[[ Given records open ]]

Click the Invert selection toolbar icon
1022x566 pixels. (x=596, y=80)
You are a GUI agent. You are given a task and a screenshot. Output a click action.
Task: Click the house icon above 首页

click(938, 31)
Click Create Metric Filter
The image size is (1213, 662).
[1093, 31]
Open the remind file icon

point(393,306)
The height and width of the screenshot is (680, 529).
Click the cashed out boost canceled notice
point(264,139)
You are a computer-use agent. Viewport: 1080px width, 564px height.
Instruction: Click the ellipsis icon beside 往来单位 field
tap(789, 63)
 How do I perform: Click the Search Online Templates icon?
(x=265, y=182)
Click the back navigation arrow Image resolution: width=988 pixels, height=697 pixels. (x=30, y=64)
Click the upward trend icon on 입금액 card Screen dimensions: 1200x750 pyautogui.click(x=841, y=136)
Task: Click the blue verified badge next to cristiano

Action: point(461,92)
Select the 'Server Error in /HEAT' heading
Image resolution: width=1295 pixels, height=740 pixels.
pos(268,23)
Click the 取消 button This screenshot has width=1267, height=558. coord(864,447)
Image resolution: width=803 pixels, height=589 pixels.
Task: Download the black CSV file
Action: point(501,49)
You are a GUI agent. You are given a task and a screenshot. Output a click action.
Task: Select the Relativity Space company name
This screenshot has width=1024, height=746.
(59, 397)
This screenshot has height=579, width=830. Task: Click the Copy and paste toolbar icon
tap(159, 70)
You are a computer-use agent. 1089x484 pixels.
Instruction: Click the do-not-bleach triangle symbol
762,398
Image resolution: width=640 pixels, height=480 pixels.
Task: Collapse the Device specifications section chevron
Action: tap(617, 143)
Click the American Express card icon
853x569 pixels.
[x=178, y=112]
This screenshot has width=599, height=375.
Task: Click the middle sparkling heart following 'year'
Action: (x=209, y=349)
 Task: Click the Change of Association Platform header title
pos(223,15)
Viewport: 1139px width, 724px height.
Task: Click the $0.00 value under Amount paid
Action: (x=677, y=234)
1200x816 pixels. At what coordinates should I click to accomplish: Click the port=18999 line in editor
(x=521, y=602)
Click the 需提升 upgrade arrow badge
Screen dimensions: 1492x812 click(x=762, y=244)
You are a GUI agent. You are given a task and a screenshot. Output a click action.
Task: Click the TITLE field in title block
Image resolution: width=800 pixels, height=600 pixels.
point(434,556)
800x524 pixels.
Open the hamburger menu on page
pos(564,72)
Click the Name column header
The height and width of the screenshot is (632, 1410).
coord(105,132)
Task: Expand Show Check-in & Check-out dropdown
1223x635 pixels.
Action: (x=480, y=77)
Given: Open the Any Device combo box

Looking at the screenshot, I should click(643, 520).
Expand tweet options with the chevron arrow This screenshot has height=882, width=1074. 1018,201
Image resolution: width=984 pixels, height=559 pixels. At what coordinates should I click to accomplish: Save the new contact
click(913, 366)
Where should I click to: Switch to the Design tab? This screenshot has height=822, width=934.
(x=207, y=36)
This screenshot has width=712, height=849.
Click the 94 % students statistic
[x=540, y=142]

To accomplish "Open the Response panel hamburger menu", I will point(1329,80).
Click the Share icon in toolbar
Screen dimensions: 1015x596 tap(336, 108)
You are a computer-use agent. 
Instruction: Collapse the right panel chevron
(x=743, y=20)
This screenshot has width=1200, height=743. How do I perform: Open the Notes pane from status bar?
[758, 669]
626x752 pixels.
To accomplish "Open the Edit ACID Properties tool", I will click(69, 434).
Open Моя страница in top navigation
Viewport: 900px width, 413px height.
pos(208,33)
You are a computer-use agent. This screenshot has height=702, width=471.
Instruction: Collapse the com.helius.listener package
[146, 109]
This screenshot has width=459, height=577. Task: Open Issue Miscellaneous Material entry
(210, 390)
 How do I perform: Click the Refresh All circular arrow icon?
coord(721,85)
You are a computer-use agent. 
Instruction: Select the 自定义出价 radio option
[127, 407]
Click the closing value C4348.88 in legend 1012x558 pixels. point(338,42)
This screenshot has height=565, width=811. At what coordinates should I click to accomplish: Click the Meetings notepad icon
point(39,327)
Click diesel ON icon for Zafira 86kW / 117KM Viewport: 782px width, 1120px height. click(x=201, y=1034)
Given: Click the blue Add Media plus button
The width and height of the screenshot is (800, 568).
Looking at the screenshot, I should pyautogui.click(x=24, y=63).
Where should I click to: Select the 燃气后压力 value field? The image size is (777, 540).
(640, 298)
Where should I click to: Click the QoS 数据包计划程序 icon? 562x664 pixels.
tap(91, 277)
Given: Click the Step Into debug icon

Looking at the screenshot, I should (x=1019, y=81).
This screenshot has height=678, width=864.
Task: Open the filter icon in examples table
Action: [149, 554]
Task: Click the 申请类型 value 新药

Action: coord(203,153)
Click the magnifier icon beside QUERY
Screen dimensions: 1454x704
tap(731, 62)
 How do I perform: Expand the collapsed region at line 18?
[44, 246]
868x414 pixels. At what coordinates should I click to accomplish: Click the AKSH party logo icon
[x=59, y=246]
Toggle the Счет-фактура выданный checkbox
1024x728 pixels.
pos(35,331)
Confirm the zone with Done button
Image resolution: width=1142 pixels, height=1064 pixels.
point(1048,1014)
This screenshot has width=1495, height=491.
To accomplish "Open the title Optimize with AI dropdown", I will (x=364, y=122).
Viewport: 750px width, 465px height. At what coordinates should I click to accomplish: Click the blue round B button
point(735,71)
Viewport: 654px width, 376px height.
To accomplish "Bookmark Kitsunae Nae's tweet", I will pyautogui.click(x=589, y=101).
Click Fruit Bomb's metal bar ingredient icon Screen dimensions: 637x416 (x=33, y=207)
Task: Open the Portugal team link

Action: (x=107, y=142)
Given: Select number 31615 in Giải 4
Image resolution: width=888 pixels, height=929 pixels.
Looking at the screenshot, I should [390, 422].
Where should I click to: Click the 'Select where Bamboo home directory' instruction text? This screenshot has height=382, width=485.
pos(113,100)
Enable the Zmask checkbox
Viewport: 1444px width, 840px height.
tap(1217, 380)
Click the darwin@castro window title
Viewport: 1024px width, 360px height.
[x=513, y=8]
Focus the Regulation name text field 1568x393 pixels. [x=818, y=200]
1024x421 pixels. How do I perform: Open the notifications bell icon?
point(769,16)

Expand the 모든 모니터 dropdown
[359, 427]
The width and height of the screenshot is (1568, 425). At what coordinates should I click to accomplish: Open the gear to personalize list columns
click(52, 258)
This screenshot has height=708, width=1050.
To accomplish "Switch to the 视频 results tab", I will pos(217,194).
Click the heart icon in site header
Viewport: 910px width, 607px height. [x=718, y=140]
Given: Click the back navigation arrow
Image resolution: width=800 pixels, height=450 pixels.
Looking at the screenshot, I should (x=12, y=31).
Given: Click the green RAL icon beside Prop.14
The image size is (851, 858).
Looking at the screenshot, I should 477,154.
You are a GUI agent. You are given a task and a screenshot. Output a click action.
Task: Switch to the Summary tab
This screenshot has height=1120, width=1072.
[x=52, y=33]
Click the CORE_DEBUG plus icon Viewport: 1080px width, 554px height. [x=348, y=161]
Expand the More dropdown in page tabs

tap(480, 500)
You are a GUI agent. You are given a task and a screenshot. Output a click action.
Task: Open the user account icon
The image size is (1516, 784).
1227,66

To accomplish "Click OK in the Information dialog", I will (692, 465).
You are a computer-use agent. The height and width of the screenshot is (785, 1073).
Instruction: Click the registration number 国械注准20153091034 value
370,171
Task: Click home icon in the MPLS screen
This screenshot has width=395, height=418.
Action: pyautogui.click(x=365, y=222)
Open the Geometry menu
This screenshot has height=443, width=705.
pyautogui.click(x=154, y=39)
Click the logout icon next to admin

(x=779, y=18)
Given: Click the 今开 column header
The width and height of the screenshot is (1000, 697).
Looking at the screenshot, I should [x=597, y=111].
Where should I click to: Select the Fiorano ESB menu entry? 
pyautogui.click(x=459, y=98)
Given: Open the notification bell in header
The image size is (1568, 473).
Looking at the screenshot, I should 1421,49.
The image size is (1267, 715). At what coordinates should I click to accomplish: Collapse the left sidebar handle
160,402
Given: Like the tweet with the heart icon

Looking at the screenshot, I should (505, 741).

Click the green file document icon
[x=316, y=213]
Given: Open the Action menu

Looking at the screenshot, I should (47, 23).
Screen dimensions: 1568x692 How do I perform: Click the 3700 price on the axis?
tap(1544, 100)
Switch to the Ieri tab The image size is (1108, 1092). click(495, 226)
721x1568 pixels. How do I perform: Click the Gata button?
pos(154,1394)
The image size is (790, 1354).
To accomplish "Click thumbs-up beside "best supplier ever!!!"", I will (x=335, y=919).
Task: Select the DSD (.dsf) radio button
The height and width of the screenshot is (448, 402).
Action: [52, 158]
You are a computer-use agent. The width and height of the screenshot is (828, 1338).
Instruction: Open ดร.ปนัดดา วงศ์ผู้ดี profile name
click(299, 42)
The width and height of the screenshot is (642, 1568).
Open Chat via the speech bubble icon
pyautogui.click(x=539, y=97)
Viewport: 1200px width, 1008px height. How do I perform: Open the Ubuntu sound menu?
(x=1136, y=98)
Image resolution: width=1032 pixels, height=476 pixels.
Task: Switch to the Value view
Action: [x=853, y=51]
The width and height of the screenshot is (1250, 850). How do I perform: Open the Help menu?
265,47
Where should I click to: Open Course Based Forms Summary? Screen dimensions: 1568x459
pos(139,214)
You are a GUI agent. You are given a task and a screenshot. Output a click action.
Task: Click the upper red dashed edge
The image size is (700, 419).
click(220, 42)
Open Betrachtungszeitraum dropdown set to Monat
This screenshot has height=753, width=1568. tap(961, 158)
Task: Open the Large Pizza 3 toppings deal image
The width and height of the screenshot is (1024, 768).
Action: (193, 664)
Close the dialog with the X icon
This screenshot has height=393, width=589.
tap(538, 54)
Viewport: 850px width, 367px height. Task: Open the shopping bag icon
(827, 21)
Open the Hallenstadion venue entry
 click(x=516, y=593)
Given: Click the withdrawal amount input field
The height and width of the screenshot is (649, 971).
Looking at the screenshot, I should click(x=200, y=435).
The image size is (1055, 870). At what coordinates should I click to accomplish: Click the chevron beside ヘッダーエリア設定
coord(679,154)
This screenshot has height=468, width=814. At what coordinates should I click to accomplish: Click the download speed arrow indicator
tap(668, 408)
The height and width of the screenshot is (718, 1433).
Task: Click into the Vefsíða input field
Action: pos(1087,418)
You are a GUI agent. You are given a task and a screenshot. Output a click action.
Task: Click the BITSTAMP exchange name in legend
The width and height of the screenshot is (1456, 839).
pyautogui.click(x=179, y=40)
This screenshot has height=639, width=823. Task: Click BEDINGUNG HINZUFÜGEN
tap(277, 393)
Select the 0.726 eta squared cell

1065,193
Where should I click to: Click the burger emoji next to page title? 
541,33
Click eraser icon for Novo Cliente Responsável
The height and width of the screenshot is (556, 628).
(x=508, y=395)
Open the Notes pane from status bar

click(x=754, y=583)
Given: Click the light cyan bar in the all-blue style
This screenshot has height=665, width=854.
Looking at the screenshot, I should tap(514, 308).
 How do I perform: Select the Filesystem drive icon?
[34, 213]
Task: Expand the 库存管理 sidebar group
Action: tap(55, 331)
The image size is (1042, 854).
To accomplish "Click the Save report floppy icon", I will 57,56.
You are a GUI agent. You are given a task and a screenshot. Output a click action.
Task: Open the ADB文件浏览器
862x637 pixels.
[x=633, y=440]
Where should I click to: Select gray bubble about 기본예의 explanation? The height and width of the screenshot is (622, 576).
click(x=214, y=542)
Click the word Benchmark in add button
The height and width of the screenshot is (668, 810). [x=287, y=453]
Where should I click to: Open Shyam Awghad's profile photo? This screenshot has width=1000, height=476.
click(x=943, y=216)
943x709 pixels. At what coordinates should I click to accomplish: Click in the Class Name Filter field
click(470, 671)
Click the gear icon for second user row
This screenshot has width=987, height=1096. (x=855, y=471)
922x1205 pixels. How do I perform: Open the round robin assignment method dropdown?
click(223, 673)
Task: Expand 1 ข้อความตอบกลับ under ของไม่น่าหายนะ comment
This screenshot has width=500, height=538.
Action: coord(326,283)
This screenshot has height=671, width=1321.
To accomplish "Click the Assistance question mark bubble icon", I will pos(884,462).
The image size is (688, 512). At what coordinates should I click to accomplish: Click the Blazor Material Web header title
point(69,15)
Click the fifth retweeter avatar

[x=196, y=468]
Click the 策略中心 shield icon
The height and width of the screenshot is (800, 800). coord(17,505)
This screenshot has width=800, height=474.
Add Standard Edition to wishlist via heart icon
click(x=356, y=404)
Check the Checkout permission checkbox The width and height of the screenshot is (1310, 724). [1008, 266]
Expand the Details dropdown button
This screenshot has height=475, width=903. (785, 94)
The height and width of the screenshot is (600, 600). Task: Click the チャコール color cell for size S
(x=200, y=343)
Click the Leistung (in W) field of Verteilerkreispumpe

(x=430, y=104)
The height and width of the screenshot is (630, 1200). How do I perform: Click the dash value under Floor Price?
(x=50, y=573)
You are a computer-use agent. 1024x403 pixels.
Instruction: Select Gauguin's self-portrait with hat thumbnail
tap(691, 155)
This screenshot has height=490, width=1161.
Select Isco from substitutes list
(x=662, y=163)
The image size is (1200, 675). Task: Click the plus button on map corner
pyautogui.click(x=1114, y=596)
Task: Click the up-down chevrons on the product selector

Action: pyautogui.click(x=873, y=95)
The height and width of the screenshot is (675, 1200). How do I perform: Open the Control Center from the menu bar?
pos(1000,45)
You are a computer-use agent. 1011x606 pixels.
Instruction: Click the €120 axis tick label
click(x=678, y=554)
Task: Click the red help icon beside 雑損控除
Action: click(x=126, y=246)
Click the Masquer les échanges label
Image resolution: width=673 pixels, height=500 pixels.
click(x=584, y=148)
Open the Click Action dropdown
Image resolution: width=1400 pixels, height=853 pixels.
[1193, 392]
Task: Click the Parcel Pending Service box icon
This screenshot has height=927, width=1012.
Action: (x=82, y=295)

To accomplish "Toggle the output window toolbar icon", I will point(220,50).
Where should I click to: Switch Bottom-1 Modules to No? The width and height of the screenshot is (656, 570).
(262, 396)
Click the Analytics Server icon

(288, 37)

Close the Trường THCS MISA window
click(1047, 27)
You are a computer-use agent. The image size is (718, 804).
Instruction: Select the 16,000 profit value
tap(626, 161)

[[ Given records closed ]]

Exercise details:
Of all the entries above, retype exactly the lines from the line with "Image resolution: width=800 pixels, height=600" to the line with "Task: Expand Show", both included, and no others.

Solution:
Image resolution: width=800 pixels, height=600 pixels.
point(434,556)
800x524 pixels.
Open the hamburger menu on page
pos(564,72)
Click the Name column header
The height and width of the screenshot is (632, 1410).
coord(105,132)
Task: Expand Show Check-in & Check-out dropdown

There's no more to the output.